Blood Drive

Jestina Morgan, Staff Writer

Towns and cities all around the world do blood drives, whether it is at a hospital, on a blood bus, or at a high school. Wayne Valley is holding their own blood drive for students and faculty but, in order to be able to donate blood, some requirements must be met. 38% of the national population is eligible to donate but less than 10% actually do. Many different organizations across the world try to get as many people as possible to donate blood. Below, you can find answers to some commonly asked questions.

To begin the process, you must be 16 or older and you must complete and hand in the proper form that is for your age group.Then you will receive a pass with the time you will be donating, which will be during your gym period. Students who donate should eat before giving blood. Once they arrive they will be asked to fill in a health questionnaire and a checkup to know if they are eligible to donate. Once approved, they will be set up in a bed to donate. Students are encouraged to help themselves to snacks and drinks provided by the organization. All donors are allowed to sign their name on a paper blood drop and put it on the bulletin board outside the gym.

The blood donated then goes through the Community Blood services. After the blood is checked and screened, it will go to different hospitals and help the people who need it. This blood drive is an annual event at Wayne Valley and this year Phys. Ed teachers Mrs.Fellner and Ms. Aspiazu ran it. They normally collect about 100 donations during each blood drive in previous years. They collect more in the spring than in the fall since many students have not turned 16 yet. You must be at least 16 to donate blood. Any 16 or 17 year old needs permission from their parents and must fill out 2 forms in order to donate blood. Although students who are 18 years old are not required to have a permission slip, they still must complete and turn in a form to donate. Drawing the blood takes about 10-15 minutes but with the questionnaire and pre-check up students can be there  for more than one period.

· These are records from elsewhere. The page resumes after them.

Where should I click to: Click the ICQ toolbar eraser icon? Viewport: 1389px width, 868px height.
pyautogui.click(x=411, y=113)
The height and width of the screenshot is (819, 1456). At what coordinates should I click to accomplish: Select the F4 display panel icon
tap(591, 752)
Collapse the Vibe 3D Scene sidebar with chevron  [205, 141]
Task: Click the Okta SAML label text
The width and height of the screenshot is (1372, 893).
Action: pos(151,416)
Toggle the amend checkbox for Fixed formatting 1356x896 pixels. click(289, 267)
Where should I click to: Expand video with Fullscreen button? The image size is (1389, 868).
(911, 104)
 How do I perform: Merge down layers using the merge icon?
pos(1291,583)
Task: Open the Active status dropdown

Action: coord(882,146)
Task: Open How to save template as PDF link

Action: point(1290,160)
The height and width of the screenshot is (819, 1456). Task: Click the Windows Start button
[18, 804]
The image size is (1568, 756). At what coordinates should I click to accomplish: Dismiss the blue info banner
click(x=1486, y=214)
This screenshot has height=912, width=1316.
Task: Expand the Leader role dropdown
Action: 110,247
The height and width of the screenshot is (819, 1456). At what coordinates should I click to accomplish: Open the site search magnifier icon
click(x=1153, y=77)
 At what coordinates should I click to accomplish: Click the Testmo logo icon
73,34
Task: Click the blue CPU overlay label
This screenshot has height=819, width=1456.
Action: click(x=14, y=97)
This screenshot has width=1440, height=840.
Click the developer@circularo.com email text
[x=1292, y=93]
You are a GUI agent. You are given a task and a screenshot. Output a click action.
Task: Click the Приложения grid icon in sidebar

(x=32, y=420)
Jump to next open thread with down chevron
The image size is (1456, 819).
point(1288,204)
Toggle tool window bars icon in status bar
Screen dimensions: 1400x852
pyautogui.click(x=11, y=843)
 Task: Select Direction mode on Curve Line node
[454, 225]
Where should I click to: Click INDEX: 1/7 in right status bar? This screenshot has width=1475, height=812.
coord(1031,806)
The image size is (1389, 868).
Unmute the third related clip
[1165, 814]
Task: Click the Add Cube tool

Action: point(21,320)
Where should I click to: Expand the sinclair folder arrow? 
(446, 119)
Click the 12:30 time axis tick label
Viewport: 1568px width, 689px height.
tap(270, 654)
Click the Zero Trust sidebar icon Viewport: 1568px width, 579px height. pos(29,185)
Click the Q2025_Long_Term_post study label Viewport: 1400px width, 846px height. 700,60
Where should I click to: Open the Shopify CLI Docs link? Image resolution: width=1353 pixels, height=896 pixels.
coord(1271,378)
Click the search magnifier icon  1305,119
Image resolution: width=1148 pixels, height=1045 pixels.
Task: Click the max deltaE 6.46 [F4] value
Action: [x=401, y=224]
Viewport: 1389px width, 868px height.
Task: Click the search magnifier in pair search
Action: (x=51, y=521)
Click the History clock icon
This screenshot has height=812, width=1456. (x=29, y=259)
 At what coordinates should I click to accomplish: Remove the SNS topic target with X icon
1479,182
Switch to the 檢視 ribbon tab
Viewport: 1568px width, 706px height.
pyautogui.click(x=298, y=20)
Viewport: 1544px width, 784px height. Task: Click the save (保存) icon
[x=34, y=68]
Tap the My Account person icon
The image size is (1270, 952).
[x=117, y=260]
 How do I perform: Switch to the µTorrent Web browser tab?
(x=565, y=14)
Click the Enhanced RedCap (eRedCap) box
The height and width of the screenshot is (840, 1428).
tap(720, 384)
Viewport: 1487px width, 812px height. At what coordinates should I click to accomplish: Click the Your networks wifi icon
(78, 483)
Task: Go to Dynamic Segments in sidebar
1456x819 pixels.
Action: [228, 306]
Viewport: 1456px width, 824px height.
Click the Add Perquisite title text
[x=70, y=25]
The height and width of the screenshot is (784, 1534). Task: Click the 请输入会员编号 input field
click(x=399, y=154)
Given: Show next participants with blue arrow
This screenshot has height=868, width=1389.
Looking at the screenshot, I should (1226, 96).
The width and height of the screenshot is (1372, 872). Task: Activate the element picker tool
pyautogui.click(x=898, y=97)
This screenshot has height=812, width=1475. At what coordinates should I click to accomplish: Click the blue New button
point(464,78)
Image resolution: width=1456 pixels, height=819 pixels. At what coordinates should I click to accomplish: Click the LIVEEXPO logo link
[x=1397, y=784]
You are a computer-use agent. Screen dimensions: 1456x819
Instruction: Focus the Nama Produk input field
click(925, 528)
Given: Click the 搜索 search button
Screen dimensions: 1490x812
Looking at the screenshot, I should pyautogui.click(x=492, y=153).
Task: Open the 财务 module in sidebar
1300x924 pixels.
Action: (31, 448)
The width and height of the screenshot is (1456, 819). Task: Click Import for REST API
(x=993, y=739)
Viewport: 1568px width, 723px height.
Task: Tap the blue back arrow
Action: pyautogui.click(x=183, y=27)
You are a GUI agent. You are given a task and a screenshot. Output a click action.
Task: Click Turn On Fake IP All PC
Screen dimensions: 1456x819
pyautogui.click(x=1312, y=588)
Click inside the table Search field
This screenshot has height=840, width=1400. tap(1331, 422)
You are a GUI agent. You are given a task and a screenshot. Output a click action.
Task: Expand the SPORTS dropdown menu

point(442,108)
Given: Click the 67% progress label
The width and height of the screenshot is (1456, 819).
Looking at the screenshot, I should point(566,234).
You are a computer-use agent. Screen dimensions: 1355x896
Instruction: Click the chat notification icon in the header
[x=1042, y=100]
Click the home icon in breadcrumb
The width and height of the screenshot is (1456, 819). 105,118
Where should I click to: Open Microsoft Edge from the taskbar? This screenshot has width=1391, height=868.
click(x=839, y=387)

People should donate blood because it is a great way to give back to the community. Robert Hatch from Community Blood Services came in before the blood drive to speak to the students about donating. He explained the importance of donating and even said in traumatic accident, a single patient can go through 30 or more units of blood. This proved to students that there is almost always a blood shortage and there is always a need for blood.